By the end, the survivors ride out. Kimbrough is dead after a fight with Lugo, Cates and Jennifer are back together, and it looks like Lonnie and Junie will ride on to California and make a life together with a little gold given to them by Lugo. The five are the only survivors. We never see Churupati.
Rory Calhoun could be a decent actor with good material and direction (see him in Dawn at Socorro, for example). Here he mostly looks pained while others quarrel with him, as he tries to save people he’s not really responsible for. He tended to be the protagonist in B westerns but a bad guy in A westerns (see, for example, The Spoilers and River of No Return). Cates’ backstory of his relationship with Jennifer is not terribly convincing. One suspects the direction by journeyman Ray Nazarro wasn’t much help. Nazarro directed a lot of B westerns, and this was his last movie. John Dehner (The Fastest Gun Alive, Trooper Hook, Man of the West, The Left-Handed Gun) and Leo Gordon (Hondo, Gun Fury, Ten Wanted Men, 7th Cavalry, McLintock!) were both excellent character actors, and they do well enough here. Gordon tends to be on one note of hostility here, and he can do much more than that if allowed. Barbara Bates is fine; she’s required to move from hositility to Cates to despising Kimbrough to rapprochement with Cates, and it works. DeKova works well enough as the Pima Lugo. Pittman and Craig would have done better with better writing for their parts and more nuanced direction. Both Tom Pittman and Carolyn Craig, who played the young couple, died young and violently—Pittman soon after the release of this movie in a car crash and Craig in 1970 by gunshot (suicide). Barbara Bates was also a suicide in 1969.

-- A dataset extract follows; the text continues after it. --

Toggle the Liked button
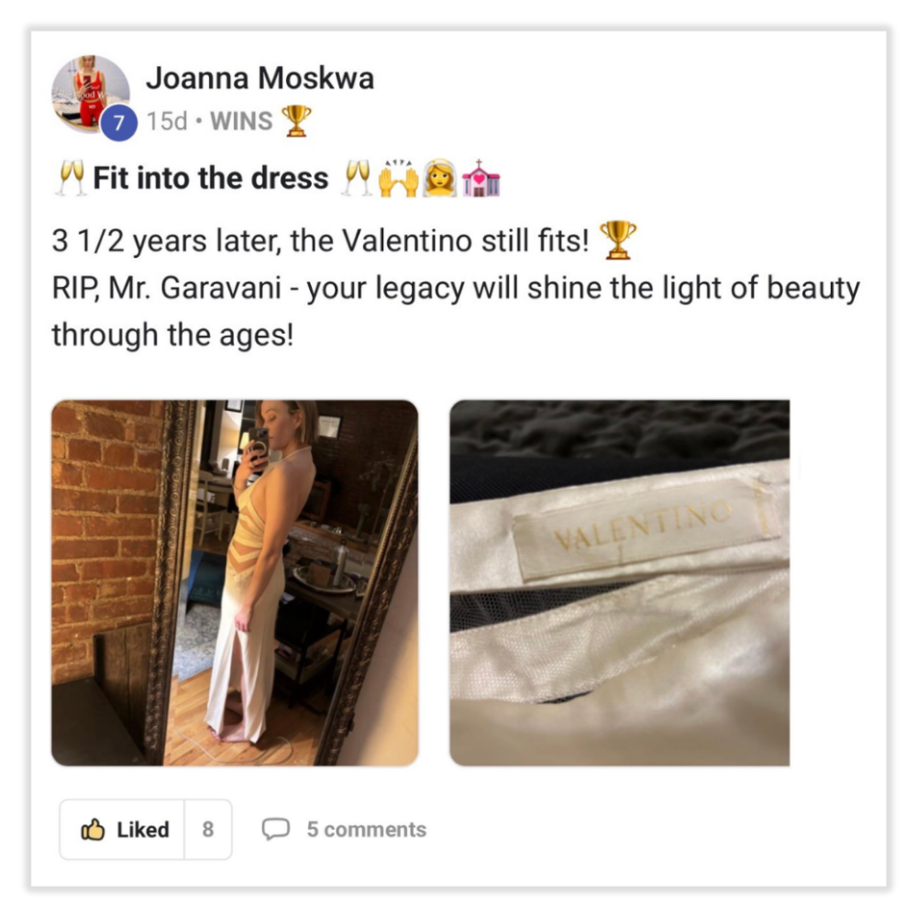917x917 pixels. coord(122,829)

In all, this is a watchable B western, especially for fans of Rory Calhoun. It’s not perfect, and it’s marred by pedestrian direction. Among all westerns, it might win the award for Best Performance by a Gila Monster. Shot in color by Irving Lippman, at 77 minutes. Not to be confused with Apache Country, with Gene Autry (1952). Or with the classic Fort Apache, for that matter.